Most of us know that obtaining feedback from others is critical to both self-awareness and self-improvement – without it we really don’t know how we’re doing. And most of us will acknowledge, even if reluctantly, that feedback is essential to make the changes we need – improving performance, strengthening relationships, addressing long-standing problems, or achieving better results.
Unfortunately, our willingness and ability to gather that feedback is limited by a number of factors, including our inability to get truly honest and meaningful insights from others, our fear of hearing that ‘truth’, real doubt about the validity of what we hear, and general unease about receiving information that doesn’t match our own perceptions of who we are and how we’re doing.
Ideally, in the best of all worlds, we’d just ask people for feedback – What am I doing well? What could I do better? What should I do more of, less of, start or stop? And of course, others would be more than willing to give their feedback in an honest, transparent and respectful way. In the real world however, this is a rare occurrence – so what’s to be done?
One way is to use structured tools like web-based 360 feedback to help support and guide the feedback process. Many employees in larger organizations have been through this type of process. Unfortunately, this feedback raises as many questions as it often answers. The rationale for numerical ratings, for example, are not available and written comments are often contradictory and/or confusing.
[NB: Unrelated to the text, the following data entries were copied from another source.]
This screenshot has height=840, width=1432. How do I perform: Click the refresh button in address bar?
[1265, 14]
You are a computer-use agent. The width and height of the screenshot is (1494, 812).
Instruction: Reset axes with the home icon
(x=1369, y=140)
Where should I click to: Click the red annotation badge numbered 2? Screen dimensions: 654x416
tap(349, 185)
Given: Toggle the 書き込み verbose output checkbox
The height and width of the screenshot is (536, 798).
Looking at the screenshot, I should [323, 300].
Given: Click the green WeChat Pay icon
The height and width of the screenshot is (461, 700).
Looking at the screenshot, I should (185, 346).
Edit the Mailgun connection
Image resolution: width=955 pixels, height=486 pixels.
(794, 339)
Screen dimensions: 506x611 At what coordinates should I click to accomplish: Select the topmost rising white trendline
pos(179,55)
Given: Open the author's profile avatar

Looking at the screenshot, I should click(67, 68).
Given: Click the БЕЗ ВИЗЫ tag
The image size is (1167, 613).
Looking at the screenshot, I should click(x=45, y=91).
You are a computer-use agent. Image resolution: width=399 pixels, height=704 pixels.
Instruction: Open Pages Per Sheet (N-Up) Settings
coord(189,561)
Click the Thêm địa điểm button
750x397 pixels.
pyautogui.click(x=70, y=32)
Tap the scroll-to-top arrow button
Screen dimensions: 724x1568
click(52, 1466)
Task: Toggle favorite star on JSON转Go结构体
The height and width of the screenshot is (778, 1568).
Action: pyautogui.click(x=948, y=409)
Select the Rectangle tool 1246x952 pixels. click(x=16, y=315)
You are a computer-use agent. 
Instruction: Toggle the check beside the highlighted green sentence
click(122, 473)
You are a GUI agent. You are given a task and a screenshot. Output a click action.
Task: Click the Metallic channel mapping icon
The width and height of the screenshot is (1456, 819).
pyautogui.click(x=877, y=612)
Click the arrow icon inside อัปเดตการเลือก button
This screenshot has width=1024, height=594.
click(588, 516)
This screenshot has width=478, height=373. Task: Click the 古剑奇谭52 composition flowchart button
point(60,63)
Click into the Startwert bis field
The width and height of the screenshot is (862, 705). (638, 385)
A more powerful method for gathering critical feedback is narrative, or interview-based, 360 feedback. This method of gathering information enables you to have key people within your network participate in confidential interviews about how you ‘show up’ on the job and in the workplace. Feedback is consolidated, themed and shared in written format in conjunction with a debrief conversation. Not only will you get some good information, you’ll understand the contexts in which you shine and those in which you need to ‘step up your game’.